Ballard Center plans to build environmentally friendly early-childhood education center

This artist’s rendering provided by GouldEvans illustrates a .9 million early-childhood education center the Ballard Center has filed plans for to build.

The Lawrence-based Ballard Center has filed plans for a $3.9 million expansion that leaders hope will result in one of the more unique, environmentally friendly buildings in the country.

The center is seeking approval to build a new early-childhood education center for 88 toddlers and infants at 345 Fla. But Ballard officials also have set a goal of making the building the nation’s first LEED Platinum certified early childhood education center.

“We want the building itself to be a teaching tool,” said Dianne Ensminger, Ballard president and CEO. “Through the design, the children are going to be able to learn how to be environmentally friendly. We call it peel and reveal.”

The building will be designed to allow children see its inner workings — everything from the 29 wells that power a geothermal heating system to see-through pipes that will collect rainwater off the roof.

“The building can be an amazing resource,” said Sean Zaudke, an architect for Lawrence-based GouldEvans, which is designing the project.

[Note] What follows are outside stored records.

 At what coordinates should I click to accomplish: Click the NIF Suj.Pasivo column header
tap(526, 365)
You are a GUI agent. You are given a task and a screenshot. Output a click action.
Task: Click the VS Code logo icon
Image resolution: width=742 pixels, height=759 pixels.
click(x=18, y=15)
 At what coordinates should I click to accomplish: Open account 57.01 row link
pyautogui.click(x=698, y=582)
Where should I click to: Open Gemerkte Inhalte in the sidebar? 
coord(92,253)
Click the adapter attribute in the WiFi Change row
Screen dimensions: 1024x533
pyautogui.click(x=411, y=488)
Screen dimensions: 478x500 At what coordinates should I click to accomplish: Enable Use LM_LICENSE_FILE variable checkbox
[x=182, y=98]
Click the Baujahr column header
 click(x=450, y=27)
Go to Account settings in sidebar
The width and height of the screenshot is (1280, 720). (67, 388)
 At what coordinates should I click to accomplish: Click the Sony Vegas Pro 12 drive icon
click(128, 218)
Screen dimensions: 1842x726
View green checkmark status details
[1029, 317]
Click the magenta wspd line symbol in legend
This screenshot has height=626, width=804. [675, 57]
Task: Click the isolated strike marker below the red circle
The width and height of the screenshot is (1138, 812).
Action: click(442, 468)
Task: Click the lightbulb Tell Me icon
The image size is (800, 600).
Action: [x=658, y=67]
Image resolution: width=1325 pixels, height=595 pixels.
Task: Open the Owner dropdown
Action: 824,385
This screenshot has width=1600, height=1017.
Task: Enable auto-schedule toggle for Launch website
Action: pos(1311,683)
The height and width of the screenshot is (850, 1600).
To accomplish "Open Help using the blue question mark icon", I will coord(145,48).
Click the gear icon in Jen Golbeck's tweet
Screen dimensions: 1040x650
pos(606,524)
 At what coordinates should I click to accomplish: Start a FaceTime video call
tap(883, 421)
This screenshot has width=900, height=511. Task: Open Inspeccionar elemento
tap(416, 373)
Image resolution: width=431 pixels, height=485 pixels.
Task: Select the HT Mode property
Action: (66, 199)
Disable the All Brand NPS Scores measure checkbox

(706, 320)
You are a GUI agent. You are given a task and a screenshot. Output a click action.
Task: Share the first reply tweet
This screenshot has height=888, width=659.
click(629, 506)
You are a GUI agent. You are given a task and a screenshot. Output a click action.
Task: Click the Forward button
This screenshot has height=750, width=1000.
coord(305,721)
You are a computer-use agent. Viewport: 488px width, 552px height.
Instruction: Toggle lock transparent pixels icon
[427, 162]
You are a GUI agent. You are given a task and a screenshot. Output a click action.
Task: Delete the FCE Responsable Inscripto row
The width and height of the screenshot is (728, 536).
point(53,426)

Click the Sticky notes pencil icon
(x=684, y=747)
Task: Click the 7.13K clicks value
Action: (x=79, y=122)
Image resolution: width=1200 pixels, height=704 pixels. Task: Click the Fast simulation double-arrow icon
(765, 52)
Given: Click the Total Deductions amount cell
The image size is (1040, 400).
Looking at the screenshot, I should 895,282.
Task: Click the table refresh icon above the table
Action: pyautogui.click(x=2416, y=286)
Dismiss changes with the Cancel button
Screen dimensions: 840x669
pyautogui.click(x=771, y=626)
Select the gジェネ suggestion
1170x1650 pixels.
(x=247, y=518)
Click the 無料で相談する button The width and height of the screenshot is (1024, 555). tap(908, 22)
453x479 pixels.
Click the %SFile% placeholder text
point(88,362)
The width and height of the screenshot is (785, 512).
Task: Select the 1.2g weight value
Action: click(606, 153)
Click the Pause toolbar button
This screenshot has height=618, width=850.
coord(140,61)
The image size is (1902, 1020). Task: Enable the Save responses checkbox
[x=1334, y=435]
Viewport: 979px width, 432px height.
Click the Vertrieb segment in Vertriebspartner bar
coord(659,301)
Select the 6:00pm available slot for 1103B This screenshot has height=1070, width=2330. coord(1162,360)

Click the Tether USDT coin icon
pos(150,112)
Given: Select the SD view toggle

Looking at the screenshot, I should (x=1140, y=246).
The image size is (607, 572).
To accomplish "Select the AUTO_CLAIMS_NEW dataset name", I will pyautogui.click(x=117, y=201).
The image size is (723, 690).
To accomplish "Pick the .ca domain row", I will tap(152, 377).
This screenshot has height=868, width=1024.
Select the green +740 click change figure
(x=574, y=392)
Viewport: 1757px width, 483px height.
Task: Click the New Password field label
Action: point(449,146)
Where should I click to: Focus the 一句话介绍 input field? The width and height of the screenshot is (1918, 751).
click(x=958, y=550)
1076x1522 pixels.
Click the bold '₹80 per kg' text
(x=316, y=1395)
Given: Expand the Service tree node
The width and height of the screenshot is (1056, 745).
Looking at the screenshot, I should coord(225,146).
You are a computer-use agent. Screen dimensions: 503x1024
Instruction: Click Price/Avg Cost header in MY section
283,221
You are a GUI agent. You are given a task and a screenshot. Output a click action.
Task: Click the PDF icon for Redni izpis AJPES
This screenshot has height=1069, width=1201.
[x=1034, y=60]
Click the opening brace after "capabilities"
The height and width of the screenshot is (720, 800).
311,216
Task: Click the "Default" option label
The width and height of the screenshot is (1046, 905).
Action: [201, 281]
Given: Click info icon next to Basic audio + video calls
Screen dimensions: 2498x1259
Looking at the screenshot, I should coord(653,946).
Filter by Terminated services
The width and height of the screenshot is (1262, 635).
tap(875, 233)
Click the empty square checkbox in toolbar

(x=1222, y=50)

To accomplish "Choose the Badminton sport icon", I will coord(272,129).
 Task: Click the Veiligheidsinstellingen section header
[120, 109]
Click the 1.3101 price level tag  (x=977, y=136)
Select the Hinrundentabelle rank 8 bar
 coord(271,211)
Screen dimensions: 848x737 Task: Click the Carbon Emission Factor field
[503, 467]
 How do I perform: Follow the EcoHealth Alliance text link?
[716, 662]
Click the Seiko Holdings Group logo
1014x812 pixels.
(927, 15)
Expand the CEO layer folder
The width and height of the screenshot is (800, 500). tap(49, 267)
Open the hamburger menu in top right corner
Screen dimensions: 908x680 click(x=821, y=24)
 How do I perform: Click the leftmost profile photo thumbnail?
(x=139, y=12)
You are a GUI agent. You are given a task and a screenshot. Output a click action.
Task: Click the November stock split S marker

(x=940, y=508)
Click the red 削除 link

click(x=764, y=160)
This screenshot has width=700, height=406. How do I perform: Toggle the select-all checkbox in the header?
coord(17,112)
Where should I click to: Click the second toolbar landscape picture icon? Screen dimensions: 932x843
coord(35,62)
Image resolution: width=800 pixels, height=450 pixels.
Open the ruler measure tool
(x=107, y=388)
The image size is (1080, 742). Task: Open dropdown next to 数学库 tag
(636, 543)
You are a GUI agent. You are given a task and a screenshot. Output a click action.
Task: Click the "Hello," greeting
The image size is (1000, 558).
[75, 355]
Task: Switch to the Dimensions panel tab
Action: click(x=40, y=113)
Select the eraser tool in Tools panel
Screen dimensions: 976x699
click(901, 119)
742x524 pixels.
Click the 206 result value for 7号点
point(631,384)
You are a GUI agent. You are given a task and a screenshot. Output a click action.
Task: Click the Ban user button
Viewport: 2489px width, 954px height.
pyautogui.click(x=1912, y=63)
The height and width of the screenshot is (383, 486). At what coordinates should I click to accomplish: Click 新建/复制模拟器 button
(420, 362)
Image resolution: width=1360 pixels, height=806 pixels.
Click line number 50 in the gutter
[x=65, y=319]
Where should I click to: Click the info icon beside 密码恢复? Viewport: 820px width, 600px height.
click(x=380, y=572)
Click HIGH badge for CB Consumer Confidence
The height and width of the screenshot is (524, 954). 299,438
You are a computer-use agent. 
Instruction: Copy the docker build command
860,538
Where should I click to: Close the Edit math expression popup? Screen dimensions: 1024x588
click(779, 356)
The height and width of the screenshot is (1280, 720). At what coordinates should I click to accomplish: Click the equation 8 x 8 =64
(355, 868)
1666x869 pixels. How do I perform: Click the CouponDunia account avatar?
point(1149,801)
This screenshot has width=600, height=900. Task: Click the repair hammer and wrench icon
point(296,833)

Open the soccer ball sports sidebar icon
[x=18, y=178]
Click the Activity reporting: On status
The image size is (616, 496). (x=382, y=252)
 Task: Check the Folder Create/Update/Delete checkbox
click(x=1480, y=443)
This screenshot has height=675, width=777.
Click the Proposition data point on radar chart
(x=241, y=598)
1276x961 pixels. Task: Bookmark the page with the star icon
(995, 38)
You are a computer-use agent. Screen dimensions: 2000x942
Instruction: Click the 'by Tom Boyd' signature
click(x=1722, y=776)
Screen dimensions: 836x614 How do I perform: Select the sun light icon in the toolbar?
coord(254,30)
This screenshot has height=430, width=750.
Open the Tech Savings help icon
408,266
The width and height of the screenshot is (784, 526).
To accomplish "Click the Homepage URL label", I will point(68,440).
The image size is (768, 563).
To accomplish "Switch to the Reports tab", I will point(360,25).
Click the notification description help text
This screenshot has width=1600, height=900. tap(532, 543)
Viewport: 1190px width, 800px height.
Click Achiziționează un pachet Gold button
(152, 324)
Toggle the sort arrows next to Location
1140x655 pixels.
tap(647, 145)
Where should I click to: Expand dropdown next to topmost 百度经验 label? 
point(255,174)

The project would be built on the site of a former drug and alcohol treatment facility run by DCCCA. Ballard had planned to renovate the building, but those plans changed in January 2009 when a fire sprinkler system malfunctioned and flooded the building just days before work would have begun.

The flooding was so severe that the saturated ground beneath the building caused the structure to sink about six inches.

“I remember standing there in knee-deep water, freezing and watching our dreams go down the drain,” said Ensminger. “But now I wonder if it was supposed to happen this way.”

The center is being dubbed The Petey Cerf Early Education Center for Children and Families, named after the late philanthropist who helped found the Ballard Center.

The center will be open to all children up to age 5, but Ensminger said an emphasis will be placed on serving infants.

“In all of Douglas County there are only 72 slots in licensed (day care) facilities for infants, and there are 1,500 born at the hospital each year,” Ensminger said. “There’s a real need.”

The project already has been awarded $250,000 in state tax credits that will be available for area residents through the end of the year. Ensminger said she anticipates the bulk of the funding coming from grants.

“We don’t want to do a large capital campaign locally,” Ensminger said.

The center will be in addition to the three early childhood sites that Ballard currently operates. Ensminger hopes to have the new center open by August 2012.